[Opening Dataset entries section]

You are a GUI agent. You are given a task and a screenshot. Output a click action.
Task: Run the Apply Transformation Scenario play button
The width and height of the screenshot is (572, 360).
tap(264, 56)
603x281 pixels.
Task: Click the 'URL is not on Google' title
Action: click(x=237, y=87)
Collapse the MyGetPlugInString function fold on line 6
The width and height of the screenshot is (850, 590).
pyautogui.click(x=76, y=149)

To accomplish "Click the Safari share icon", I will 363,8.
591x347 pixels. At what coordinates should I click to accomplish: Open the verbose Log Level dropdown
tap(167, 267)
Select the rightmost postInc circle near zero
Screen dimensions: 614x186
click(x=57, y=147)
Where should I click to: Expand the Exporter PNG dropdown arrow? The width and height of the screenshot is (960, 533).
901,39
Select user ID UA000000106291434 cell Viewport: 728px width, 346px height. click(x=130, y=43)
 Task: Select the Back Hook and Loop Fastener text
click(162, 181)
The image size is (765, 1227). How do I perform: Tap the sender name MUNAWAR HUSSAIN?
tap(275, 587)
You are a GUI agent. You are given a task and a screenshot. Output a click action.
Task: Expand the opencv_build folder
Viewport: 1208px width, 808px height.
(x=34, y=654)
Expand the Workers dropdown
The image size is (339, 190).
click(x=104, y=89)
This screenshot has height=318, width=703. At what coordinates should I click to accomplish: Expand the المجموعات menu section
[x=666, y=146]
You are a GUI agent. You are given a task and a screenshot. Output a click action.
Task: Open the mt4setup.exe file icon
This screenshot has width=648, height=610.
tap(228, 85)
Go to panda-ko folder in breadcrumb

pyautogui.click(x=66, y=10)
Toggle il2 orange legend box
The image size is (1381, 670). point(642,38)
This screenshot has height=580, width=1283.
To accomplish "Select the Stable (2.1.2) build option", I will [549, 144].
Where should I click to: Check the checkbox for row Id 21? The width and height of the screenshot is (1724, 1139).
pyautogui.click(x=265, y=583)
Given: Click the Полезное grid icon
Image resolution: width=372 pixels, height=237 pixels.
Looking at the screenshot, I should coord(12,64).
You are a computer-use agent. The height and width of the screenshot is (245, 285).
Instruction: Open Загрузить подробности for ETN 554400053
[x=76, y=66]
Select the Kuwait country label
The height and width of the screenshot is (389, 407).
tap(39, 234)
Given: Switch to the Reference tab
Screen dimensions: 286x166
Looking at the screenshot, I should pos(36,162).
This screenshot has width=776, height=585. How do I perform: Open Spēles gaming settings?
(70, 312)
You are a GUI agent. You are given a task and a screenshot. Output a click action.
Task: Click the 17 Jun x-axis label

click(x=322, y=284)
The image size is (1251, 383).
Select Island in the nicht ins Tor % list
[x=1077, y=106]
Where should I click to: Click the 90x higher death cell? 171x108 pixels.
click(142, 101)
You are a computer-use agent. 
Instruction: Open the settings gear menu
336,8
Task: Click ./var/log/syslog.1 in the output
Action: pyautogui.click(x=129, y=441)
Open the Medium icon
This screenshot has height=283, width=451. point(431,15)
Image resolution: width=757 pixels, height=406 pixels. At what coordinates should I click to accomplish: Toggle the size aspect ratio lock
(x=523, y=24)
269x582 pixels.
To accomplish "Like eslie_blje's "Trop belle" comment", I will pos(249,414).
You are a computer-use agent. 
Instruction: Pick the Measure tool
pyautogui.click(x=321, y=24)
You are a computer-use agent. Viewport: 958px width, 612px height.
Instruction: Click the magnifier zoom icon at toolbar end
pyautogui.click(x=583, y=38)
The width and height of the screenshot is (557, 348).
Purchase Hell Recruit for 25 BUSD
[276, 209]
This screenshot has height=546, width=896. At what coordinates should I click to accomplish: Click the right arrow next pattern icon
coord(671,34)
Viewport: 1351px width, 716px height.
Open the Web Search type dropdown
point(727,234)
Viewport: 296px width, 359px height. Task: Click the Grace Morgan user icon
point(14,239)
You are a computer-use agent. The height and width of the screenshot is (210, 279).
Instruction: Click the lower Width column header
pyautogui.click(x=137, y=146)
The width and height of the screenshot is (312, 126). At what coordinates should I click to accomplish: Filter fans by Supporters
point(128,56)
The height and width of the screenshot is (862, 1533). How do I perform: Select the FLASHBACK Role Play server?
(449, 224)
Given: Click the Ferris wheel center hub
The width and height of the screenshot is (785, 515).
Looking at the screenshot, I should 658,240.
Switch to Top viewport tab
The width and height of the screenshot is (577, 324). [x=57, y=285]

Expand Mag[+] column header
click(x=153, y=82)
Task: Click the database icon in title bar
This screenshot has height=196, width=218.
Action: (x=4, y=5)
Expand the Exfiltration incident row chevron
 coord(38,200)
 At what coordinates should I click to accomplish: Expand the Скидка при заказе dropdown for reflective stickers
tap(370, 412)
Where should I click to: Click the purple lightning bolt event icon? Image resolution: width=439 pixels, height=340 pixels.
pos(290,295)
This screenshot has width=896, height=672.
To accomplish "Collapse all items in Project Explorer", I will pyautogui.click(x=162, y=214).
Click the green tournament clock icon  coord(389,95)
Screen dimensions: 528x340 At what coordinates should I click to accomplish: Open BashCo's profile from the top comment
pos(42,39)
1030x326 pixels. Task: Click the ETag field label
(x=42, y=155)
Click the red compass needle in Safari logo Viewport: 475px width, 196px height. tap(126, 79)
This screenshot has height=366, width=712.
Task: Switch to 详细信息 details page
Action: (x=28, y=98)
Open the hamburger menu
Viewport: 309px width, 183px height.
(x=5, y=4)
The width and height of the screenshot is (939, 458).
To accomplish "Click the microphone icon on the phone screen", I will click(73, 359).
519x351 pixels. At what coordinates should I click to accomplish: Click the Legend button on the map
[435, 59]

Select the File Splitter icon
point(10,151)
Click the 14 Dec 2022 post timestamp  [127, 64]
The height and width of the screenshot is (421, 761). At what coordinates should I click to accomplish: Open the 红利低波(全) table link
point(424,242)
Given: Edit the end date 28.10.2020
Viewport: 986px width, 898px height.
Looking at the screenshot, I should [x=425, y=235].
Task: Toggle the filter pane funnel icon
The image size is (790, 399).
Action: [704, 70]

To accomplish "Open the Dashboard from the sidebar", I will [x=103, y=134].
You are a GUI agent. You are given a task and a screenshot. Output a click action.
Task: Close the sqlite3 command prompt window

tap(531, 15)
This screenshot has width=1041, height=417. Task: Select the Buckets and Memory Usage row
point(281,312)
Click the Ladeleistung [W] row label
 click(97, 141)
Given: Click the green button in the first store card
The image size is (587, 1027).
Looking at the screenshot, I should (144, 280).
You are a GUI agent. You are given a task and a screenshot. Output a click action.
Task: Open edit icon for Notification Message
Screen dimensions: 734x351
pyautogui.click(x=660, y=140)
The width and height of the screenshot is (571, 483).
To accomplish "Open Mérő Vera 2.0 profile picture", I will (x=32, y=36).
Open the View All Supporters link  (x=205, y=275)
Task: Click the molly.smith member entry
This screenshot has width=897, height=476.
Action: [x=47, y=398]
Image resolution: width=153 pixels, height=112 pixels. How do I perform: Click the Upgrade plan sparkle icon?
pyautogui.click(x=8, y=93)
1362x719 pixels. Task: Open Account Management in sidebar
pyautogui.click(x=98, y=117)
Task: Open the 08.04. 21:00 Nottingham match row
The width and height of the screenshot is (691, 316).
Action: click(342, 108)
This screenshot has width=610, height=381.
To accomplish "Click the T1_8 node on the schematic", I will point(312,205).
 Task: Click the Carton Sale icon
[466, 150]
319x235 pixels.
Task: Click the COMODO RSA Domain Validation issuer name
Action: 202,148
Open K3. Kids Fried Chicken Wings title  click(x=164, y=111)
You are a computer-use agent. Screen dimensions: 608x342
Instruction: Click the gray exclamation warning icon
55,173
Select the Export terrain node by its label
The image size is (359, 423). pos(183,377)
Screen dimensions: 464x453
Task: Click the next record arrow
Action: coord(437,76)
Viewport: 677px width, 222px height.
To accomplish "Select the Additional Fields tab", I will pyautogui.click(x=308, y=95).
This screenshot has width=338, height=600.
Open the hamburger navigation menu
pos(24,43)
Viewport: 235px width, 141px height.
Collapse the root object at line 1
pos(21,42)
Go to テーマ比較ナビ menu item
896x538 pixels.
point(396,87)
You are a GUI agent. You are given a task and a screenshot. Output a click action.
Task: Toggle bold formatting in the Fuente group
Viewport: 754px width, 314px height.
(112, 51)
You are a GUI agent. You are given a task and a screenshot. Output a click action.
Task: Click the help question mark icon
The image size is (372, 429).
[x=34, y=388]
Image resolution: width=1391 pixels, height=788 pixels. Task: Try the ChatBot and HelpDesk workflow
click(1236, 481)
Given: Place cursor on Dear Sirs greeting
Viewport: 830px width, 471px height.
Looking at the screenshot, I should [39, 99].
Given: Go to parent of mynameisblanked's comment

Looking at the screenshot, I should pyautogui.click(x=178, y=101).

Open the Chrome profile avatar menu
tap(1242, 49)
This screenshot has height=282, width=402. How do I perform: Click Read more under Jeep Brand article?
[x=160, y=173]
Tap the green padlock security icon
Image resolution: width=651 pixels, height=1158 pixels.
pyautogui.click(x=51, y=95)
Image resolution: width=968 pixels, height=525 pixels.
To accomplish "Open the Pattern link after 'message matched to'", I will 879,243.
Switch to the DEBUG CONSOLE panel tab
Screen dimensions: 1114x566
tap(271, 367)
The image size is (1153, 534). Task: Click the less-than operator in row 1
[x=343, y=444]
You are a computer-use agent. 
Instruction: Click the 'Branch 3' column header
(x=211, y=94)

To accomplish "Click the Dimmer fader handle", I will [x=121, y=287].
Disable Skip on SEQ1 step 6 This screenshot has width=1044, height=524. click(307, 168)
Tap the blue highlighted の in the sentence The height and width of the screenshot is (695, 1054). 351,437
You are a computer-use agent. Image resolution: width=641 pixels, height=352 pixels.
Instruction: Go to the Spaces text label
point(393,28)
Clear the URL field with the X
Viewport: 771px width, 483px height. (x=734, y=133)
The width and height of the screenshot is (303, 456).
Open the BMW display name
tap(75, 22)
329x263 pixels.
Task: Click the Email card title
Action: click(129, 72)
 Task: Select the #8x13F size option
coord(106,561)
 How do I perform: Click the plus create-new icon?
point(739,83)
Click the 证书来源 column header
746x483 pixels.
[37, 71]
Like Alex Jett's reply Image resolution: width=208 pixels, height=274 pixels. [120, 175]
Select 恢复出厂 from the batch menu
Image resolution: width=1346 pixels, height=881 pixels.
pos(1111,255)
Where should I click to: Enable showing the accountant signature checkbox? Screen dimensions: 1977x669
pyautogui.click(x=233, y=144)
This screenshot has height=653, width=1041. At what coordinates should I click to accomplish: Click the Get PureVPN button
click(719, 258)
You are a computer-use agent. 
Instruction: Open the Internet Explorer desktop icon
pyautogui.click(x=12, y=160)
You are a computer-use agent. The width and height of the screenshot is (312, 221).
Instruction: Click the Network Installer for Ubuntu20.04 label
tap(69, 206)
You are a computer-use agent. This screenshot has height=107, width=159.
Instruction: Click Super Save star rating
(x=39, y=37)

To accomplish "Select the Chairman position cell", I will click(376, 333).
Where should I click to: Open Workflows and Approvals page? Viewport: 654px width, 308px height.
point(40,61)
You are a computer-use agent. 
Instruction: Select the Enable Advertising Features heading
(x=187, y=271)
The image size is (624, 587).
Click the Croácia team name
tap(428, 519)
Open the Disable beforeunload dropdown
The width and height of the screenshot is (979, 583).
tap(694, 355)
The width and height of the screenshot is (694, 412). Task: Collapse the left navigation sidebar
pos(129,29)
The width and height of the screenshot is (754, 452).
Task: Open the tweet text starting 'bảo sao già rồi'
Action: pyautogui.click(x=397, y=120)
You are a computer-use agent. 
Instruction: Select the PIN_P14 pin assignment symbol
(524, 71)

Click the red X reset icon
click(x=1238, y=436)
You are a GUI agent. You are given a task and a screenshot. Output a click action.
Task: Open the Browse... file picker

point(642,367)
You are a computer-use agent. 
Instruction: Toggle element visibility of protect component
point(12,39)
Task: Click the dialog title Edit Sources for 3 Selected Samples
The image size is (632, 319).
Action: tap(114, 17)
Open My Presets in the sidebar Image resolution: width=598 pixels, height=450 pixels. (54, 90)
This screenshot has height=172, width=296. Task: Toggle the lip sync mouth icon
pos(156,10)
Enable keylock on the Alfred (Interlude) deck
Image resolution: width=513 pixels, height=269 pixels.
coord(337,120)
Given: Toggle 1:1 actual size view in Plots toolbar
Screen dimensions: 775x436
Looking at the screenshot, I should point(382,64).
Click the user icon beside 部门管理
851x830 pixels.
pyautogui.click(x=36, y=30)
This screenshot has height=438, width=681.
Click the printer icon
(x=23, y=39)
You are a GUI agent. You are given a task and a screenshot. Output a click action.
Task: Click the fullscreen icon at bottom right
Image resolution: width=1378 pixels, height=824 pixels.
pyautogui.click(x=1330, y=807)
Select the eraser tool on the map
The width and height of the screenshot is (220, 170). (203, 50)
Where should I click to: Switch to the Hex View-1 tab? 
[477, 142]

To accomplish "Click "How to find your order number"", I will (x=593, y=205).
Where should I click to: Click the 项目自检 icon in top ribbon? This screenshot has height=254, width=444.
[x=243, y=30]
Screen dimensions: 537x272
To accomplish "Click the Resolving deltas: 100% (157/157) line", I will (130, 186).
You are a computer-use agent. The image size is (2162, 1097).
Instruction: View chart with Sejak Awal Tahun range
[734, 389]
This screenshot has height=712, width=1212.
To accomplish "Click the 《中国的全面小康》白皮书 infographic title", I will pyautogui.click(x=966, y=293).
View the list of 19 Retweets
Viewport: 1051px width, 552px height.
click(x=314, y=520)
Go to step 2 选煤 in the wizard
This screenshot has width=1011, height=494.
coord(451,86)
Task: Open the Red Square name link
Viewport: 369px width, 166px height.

[Closing Dataset entries section]

§ Problem to solve: Look through the entries above and quote exactly the lines from the line with "Where should I click to: Enable" to the line with "You are a computer-use agent. The width", counting both of those lines.

§ Result of this exercise:
Where should I click to: Enable showing the accountant signature checkbox? Screen dimensions: 1977x669
pyautogui.click(x=233, y=144)
This screenshot has height=653, width=1041. At what coordinates should I click to accomplish: Click the Get PureVPN button
click(719, 258)
You are a computer-use agent. 
Instruction: Open the Internet Explorer desktop icon
pyautogui.click(x=12, y=160)
You are a computer-use agent. The width and height of the screenshot is (312, 221).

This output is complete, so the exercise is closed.